• **Task brief**
Those lines of the data that hold the word "Susan" are to be copied out.

• **Provided material**
^^^^^^^^^^^^^^^^

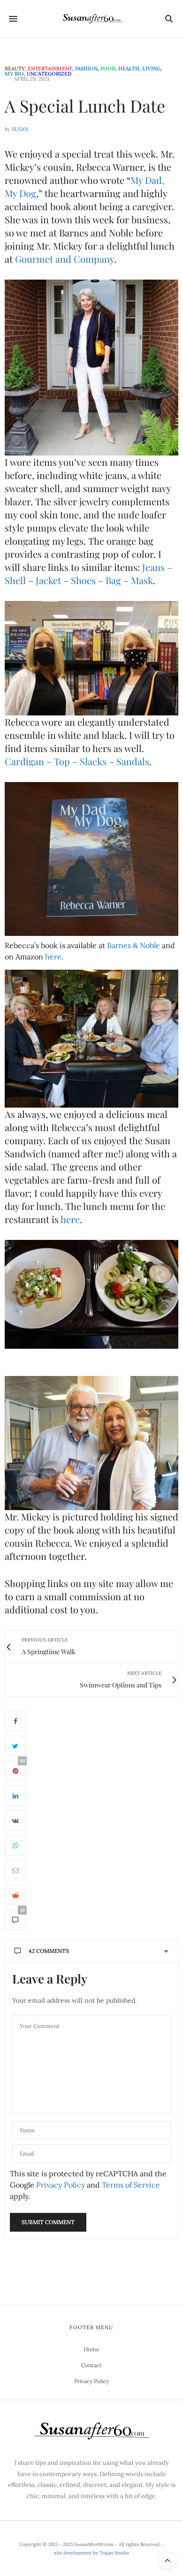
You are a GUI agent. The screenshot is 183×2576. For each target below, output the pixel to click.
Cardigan (24, 761)
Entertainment (50, 68)
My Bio (14, 73)
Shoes (83, 580)
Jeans (153, 567)
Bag (113, 580)
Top (62, 761)
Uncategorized (49, 73)
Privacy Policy (60, 2184)
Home (91, 2349)
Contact (91, 2365)
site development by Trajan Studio (91, 2553)
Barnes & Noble (133, 945)
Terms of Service (131, 2184)
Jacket (48, 580)
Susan (20, 129)
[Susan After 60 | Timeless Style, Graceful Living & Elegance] (91, 18)
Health (128, 68)
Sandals (132, 761)
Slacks (93, 761)
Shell (15, 580)
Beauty (15, 68)
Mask (142, 580)
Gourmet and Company (64, 258)
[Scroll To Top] (167, 2560)
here (53, 956)
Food (107, 68)
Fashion (86, 68)
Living (151, 68)
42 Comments (49, 1950)
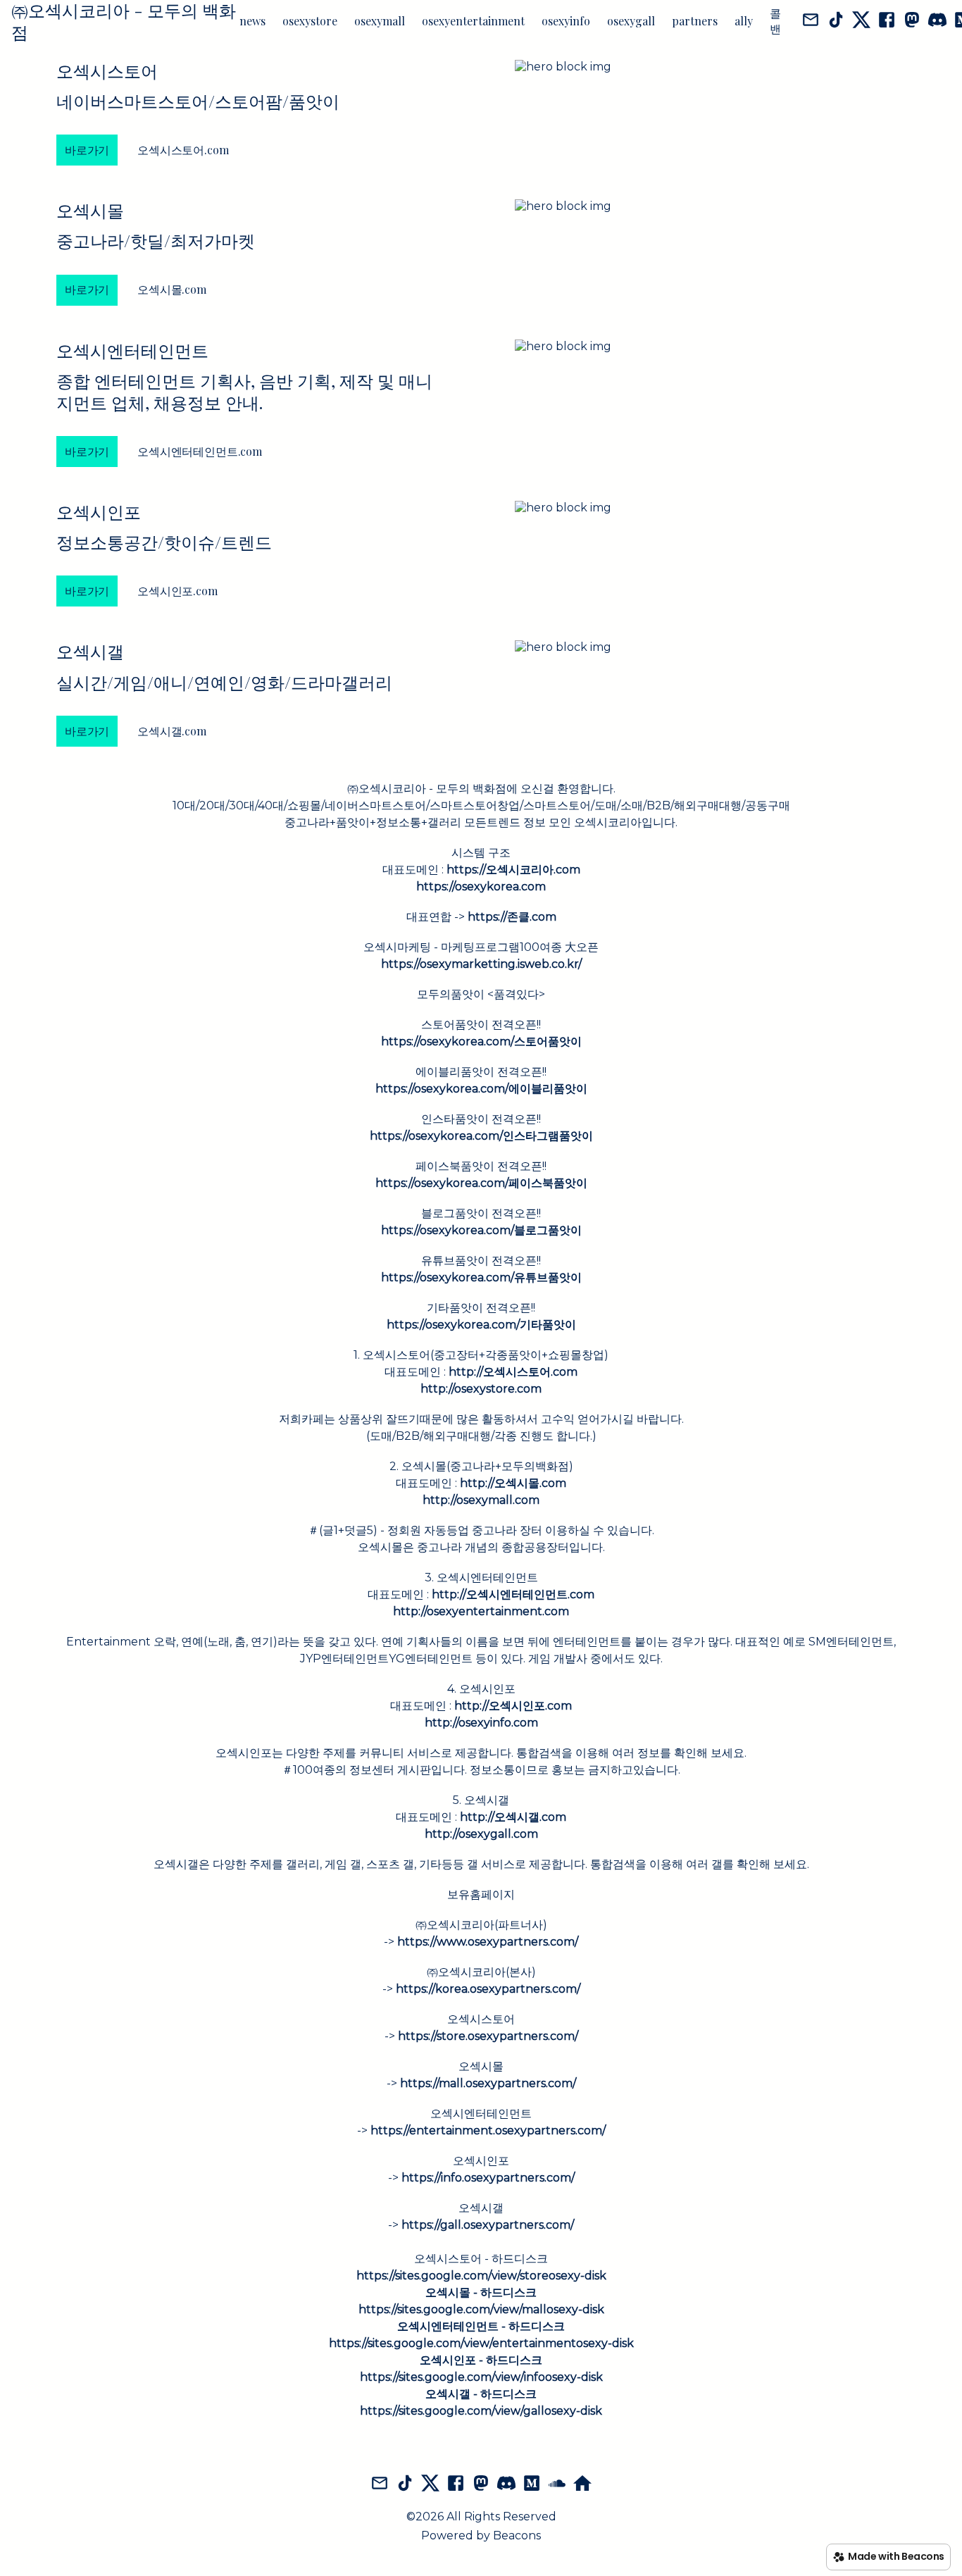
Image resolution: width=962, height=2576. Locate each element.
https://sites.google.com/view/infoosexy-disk (481, 2377)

^^^^^^^^^^^^^^^^

• **Problem solution**
Susan (20, 129)
[Susan After 60 | Timeless Style, Graceful Living & Elegance] (91, 18)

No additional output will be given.